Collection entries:
• • • •

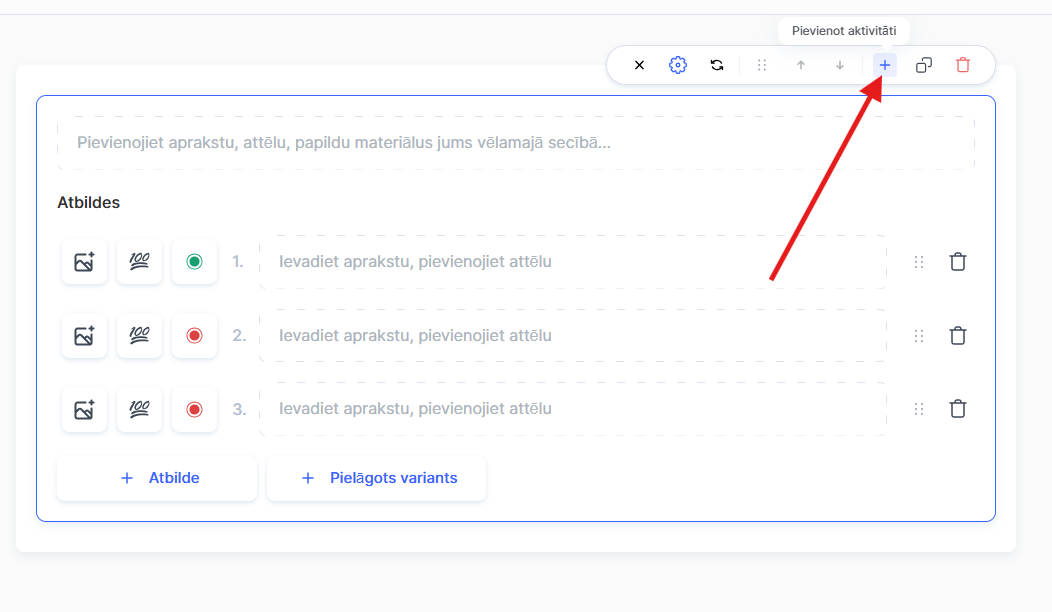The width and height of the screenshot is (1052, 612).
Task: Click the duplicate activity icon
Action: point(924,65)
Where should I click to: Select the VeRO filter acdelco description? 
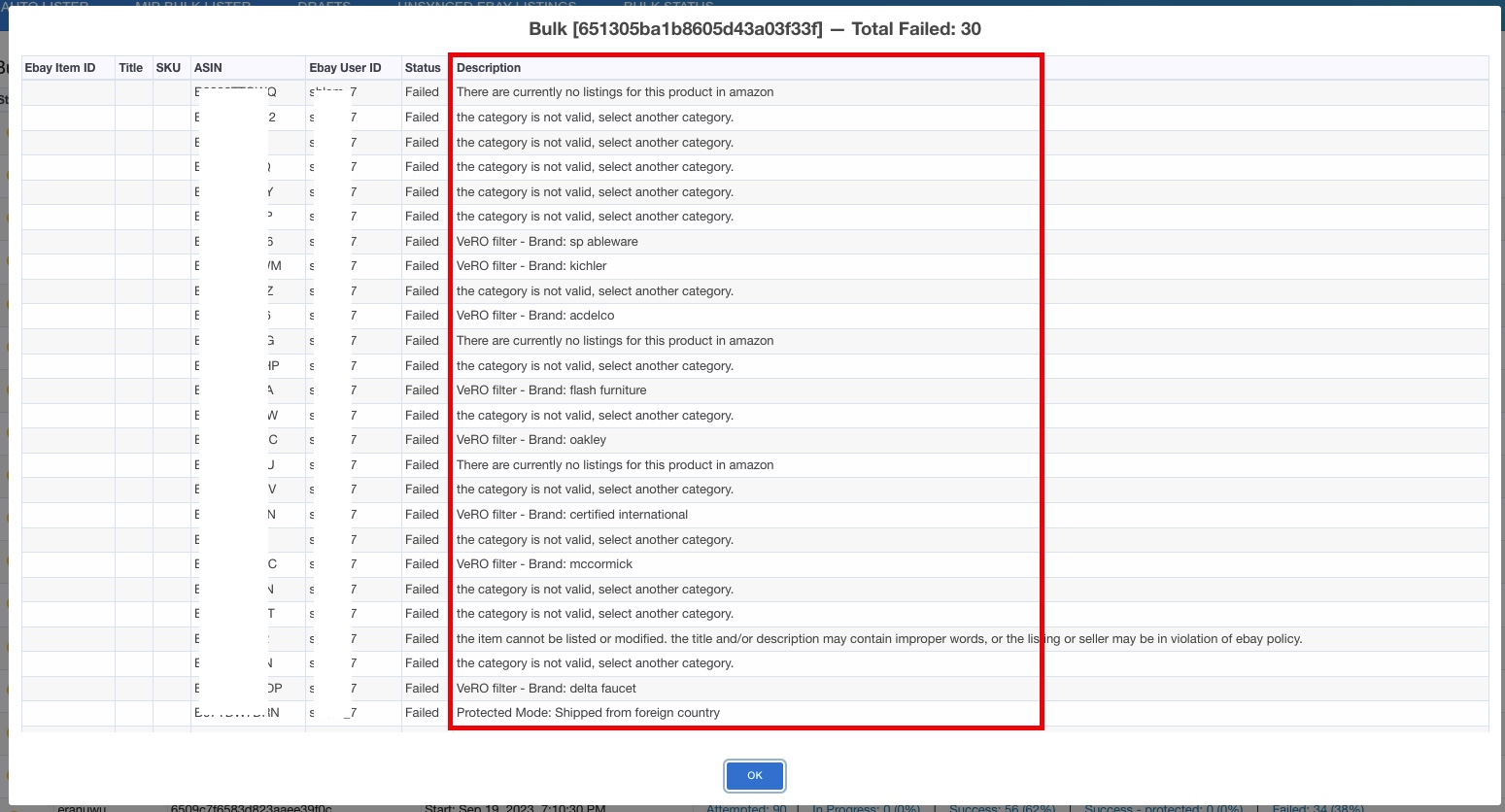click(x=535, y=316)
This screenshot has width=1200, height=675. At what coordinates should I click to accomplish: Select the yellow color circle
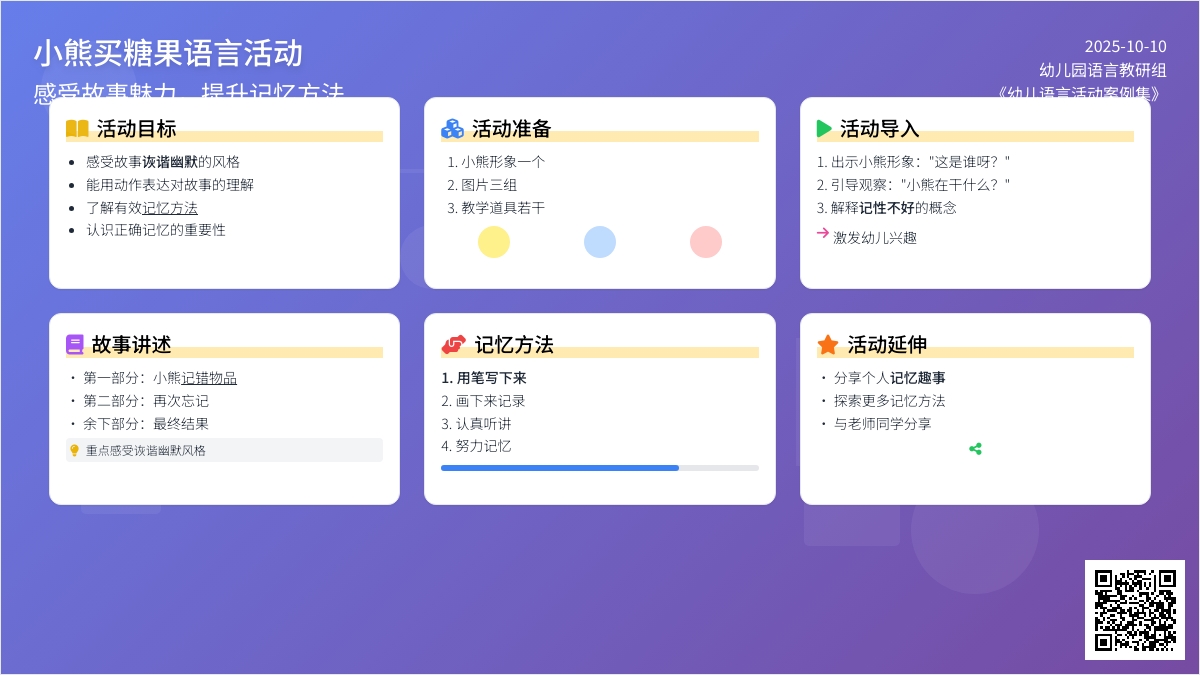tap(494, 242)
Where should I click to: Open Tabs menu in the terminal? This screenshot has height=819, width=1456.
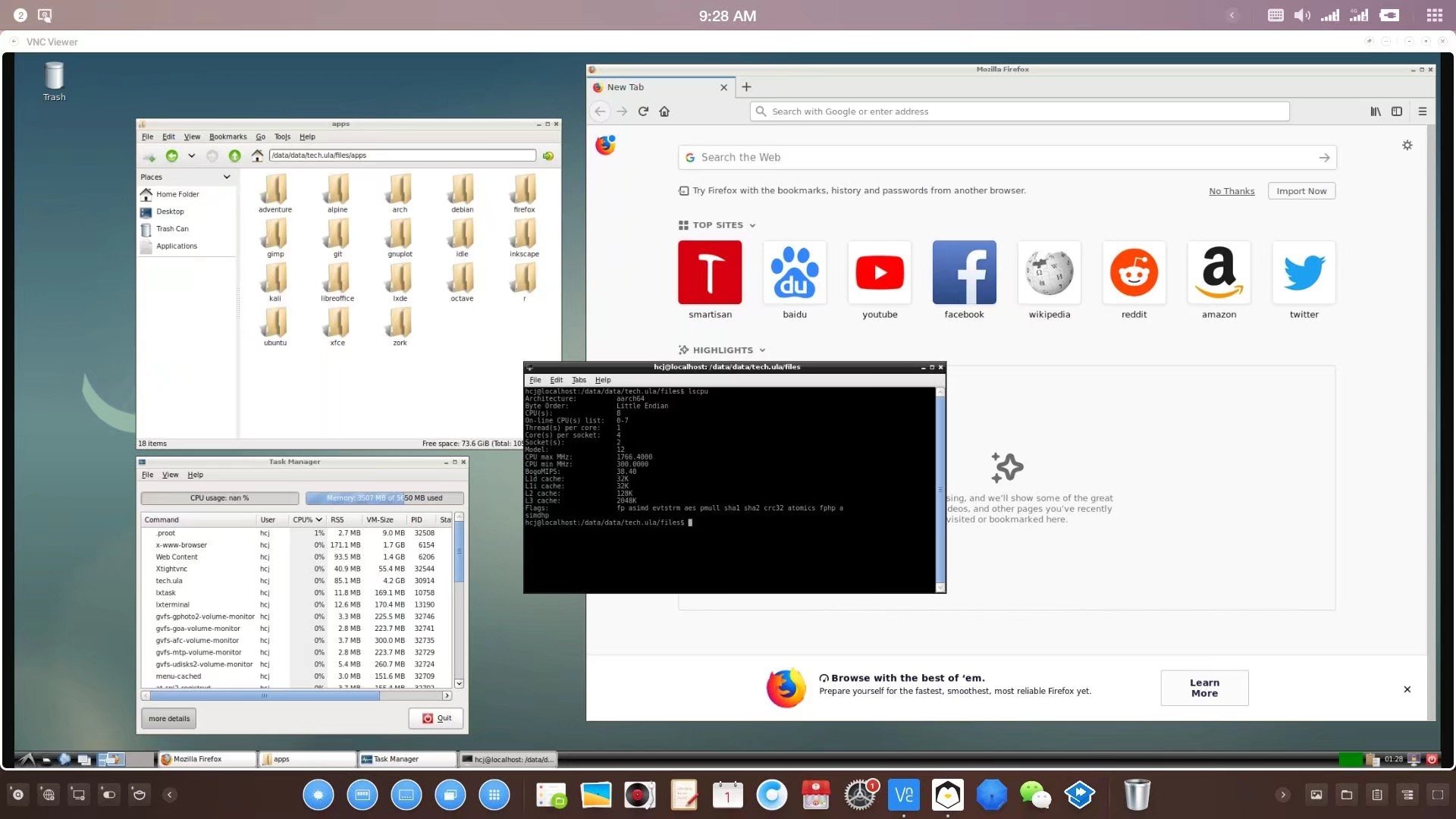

• • • •

■ **DIRECTIVE**
Copy every line of the data above word for word, leaving out the pictures.

■ **RESPONSE**
The width and height of the screenshot is (1052, 612).
Task: Click the duplicate activity icon
Action: point(924,65)
Where should I click to: Select the VeRO filter acdelco description? 
click(x=535, y=316)
This screenshot has width=1200, height=675. At what coordinates should I click to accomplish: Select the yellow color circle
tap(494, 242)
Where should I click to: Open Tabs menu in the terminal? This screenshot has height=819, width=1456.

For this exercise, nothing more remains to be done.